The Referendum debate has involved two sides talking across each other. The Leave campaign focusses on its strongest card – immigration. It promises a utopian dream – ‘control of our borders’ – and this dream may be enough to lead them to victory. In contrast the Remain campaign focusses single-mindedly on the economy: the risk of economic disaster in the event of Britain leaving the UK. It’s as if there’s a tacit agreement that immigration is a negative and only by ignoring it, or in more recent days, kowtowing to anti-immigrant sentiment, can Remain have a chance of victory.
Amongst all this, one group of people has been largely ignored – the EU citizens already living here. There are estimated to be around 3 million EU passport holders living in Britain – around 5% of the UK population. This may come as a surprise as most are totally integrated into British life. It is likely that almost everyone in Britain knows someone in this position: they are friends, lovers, employers, colleagues, fellow-students, teachers of our children, academics, businesspeople, nurses and doctors. We’re not talking about those who come for a short time to earn money and then return home. I’m referring to people who have made their lives here, found love, had children, settled into jobs, bought houses. Most of these people can’t vote in the referendum – thanks to our bizarre rules, a French citizen living in the UK for 20 years cannot vote but an Australian here for 3 months can. So those friends and colleagues who are EU citizens are relying on us to protect them. If the vote is to leave, these people would no longer have a guaranteed right to remain in the UK and many could be forced to leave.
You might see this as hyperbole. You may think it inevitable that everyone currently living in Britain will be allowed to stay. I don’t think we can be so sure. Firstly, the Leave campaign has made no pledges on the subject; whilst they have made all sorts of promises there has been no guarantee of this sort. Secondly, the type of Brexit they are promoting implies that the free movement of people would be abolished. Were the Leave campaign advocating joining the EEA (European Economic Area), like Norway and Iceland, there would be no danger, as the EEA guarantees freedom of movement. If this were the choice, between staying in the EU and joining the EAA, the debate would be a far narrower, more technical one. But the Leave campaign has promised people that leaving the EU would allow Britain to ‘control its borders’. This inevitably implies some sort of ‘Canada model’: no formal connection to the EU or EEA whatsoever. So the status of EU nationals would be entirely in the hands of the British parliament.

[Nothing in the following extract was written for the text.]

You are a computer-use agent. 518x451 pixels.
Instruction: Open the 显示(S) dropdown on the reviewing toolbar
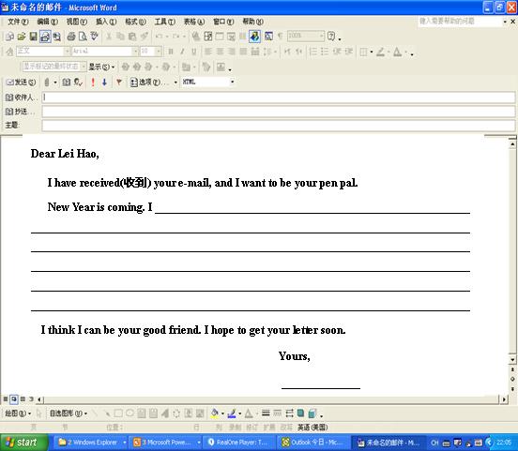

Lets imagine what might happen in the event of a leave vote. David Cameron would quickly step down or be forced out. Boris Johnson would likely win the ensuing Tory leadership contest and become prime minister, giving key posts to key Leave Campaign allies: Michael Gove, Iain Duncan Smith and Chris Grayling. It’s even been mooted that Nigel Farage could be brought into the cabinet. A parliamentary rebellion, designed to keep Britain in the EEA has been mooted, but this would flounder when it became obvious that the 55% of the population that had voted for Brexit had done so in order to end freedom of movement – any attempt to override their wishes would be viewed as a betrayal of democracy. So Johnson would negotiate a full divorce from the EU, and begin to limit all immigration to Britain.
Of course there would be no mass forced exit. Boris’ rhetoric would be restrained and soothing. But things would gradually become more difficult for those without a British passport. Access to public services could be limited, benefits cut, healthcare charged for, international tuition fee level imposed for students, Of course the very rich would have no problem. But those with vulnerabilities could suffer: people with children, people that lose their job, people who become ill. The government could well extend the new rules that require non European migrants (including spouses) to earn £35,000 a year in order to be granted leave to remain. Such an extension would deny UK citizenship to around 80% of the EU citizens currently in the UK. There would be no immediate mass exit, but over the years, many EU citizens would be gradually pushed out. Even if 2/3 of them remained, that would still be a loss of one million people, pulling apart families, communities and workplaces.
Of course there’s no guarantee that these things would happen. But nothing the Leave campaign has said gives us much assurance that it wouldn’t. And the political atmosphere in the wake of a leave vote would be one of resurgent nationalism and anti-immigrant sentiment; the government would face intense pressure to reduce immigration as soon as possible. The rights of non-citizens are unlikely to become a popular cause, and without the protection of the EU, European citizens in the UK would be extremely vulnerable. Many Brexiteers would welcome the scenario I’ve laid out above, it’s precisely what they want. But for those sitting on the fence, or not planning to vote, I urge you to think of neighbours, friends and colleagues whose future will be put at risk by leaving. Putting all other arguments aside, I think that for the sake of these people we have a moral obligation to vote to remain.